I enjoyed Michael Wright’s article on card charges [“New Credit Card Surcharge Rules Befuddle and Burden Business Owners,” 27east.com, September 4]. At the core, GBL 518 is a “Pay What You See” law. In other words, customers should not be surprised at the point of sale, regardless of whether a merchant may levy a card fee or not.
We understand that card acceptance costs draw attention because they generally appear as a single debit at month end, often a surprise if not budgeted for in advance. There are certain tools that can adjust for this surprise, one of which is a net deposit, thus eliminating any month-end debit. Still, card fees do amount to a nontrivial expense for many merchants.
Ultimately, all business expenses — whether insurance, labor, rent, fuel or COGS — should be factored in when setting prices. If an insurer raises premiums or a supplier increases the cost of raw materials, a merchant will naturally adjust prices accordingly to maintain margins. Card acceptance is another business expense, especially considering over 95 percent of purchases are on cards, as the article alluded to.

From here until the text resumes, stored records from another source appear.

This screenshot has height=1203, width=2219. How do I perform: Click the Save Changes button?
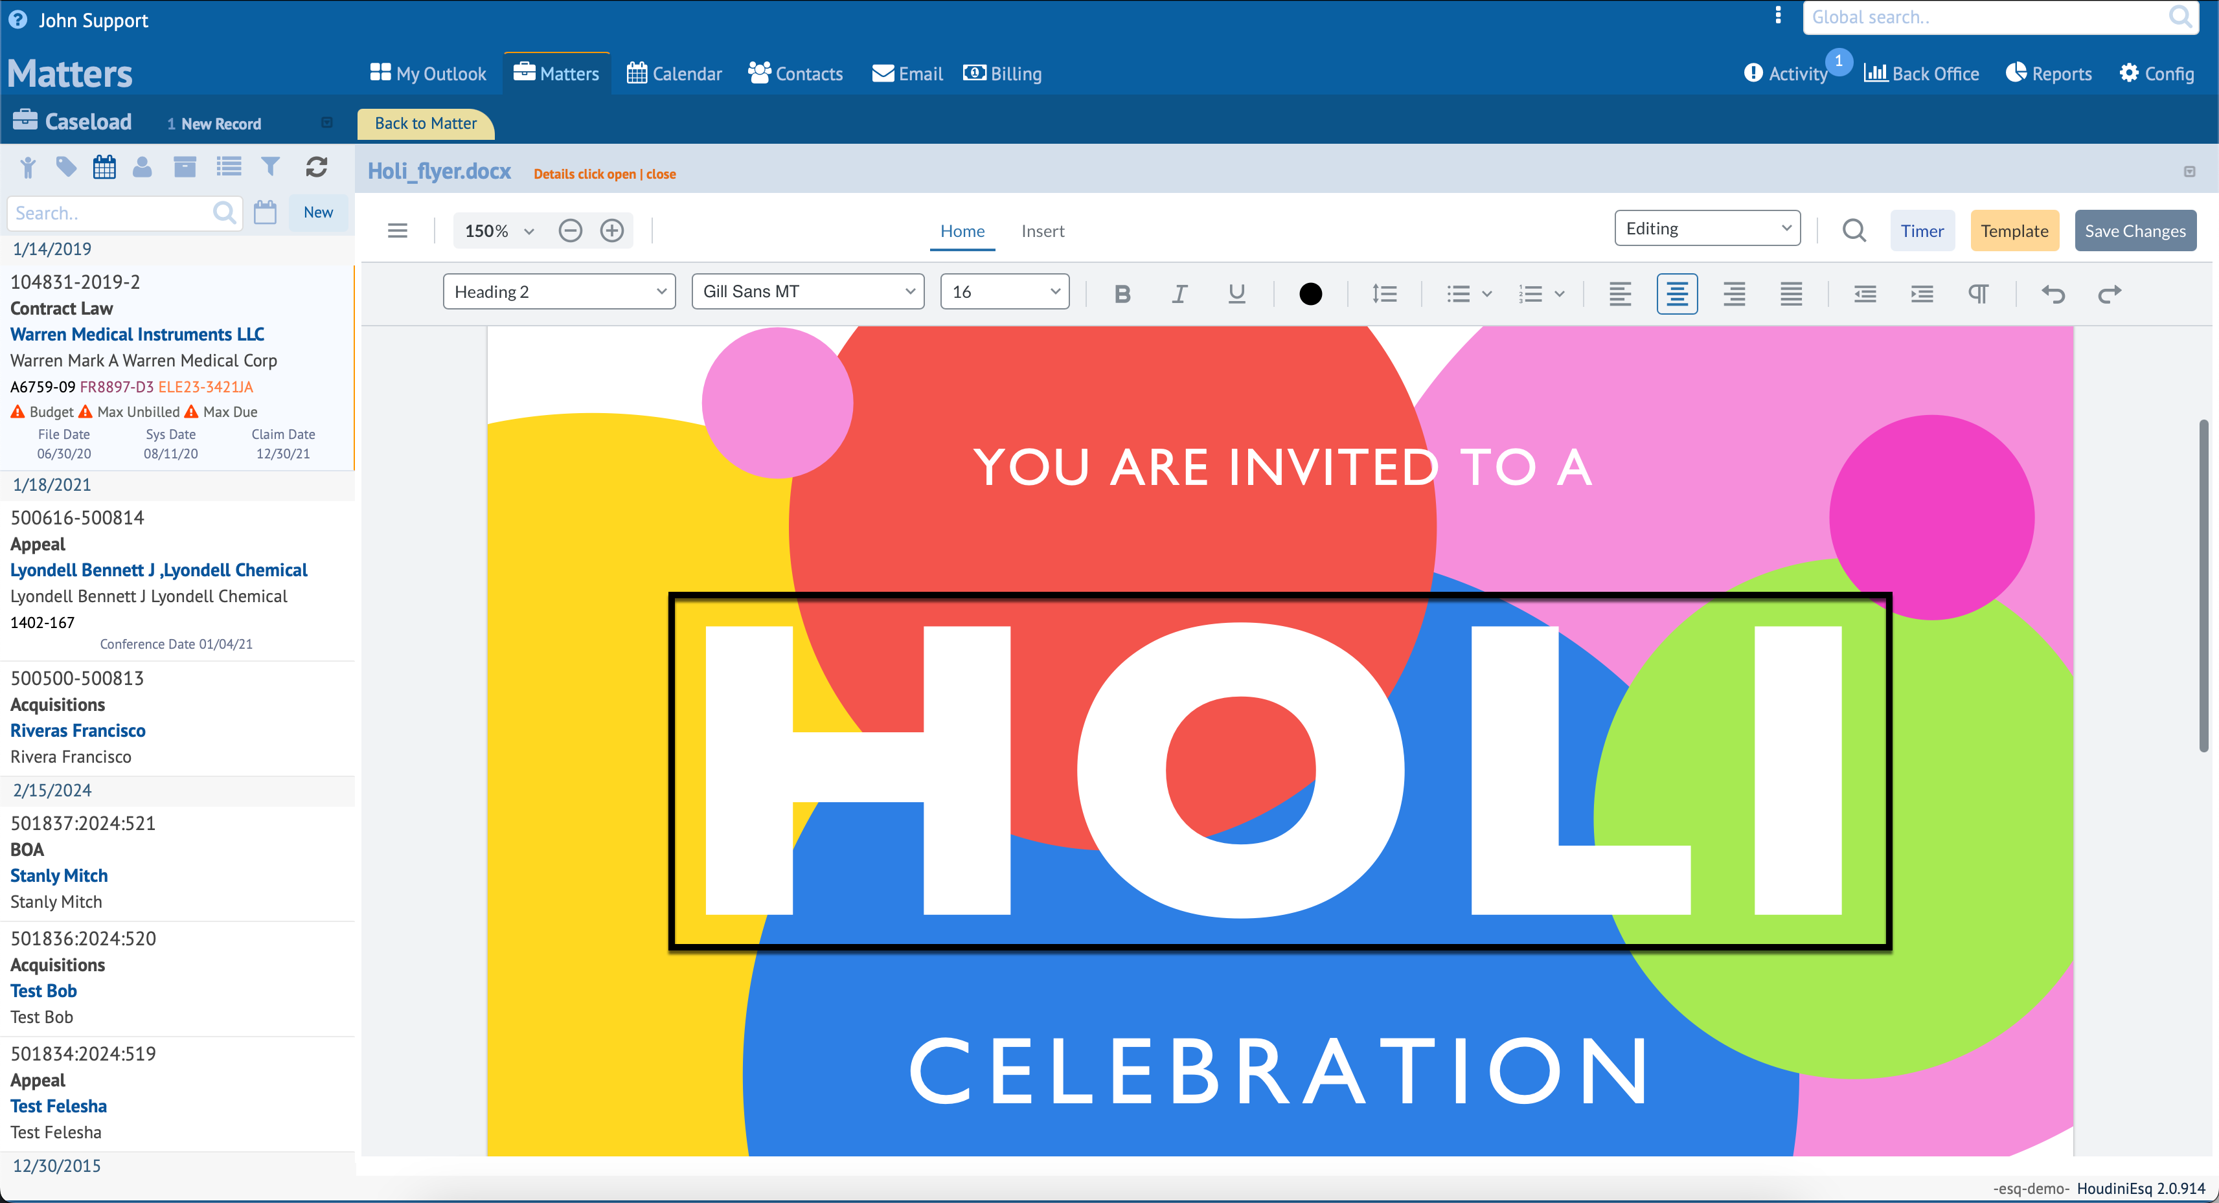point(2135,231)
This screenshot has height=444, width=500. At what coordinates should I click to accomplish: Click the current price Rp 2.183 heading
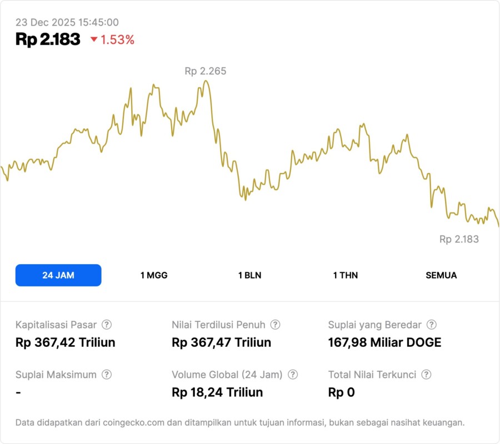coord(48,39)
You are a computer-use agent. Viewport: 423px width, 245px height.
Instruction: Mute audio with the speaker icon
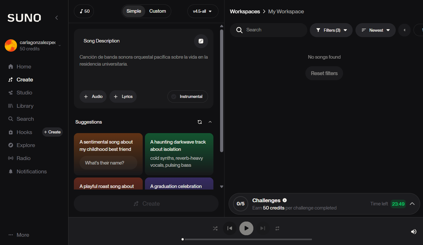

Objectively, card acceptance is a relatively inexpensive method of converting goods and services into revenue. With just a tap, dip or swipe, customers can pay in their native currency, access credit lines for larger purchases, and you, as the merchant, can receive payment approvals within seconds, with funds deposited into your bank account the next day. You needn’t know who the cardholder is, let alone meet them in person.
Cash, too, has embedded costs: theft, loss, cash handling, wear and tear on vehicles traveling to the bank, the owner’s time spent away from the store making deposits, and the lost opportunity to increase revenue because customers can’t make larger purchases using their credit lines.
The Federal Reserve calculates that cash acceptance costs are around 1 percent of sales and have an average charge size 50 percent less than cards. Retail and hospitality consultants IHL Group estimates these costs to be over 4.7 percent. Cash is far from free.
Further, there is empirical evidence that charging customers to use cards not only creates a poor customer experience, but it also reduces server tips, decreases cardholder spend, increases abandoned sales (customers leaving at the register), raises the risk of fines for noncompliance, and decreases repeat business. There are many customers who stop visiting certain merchants altogether after being surprised by additional fees at checkout. Those are sales and customers that never return.
Good or bad, cash is no longer king.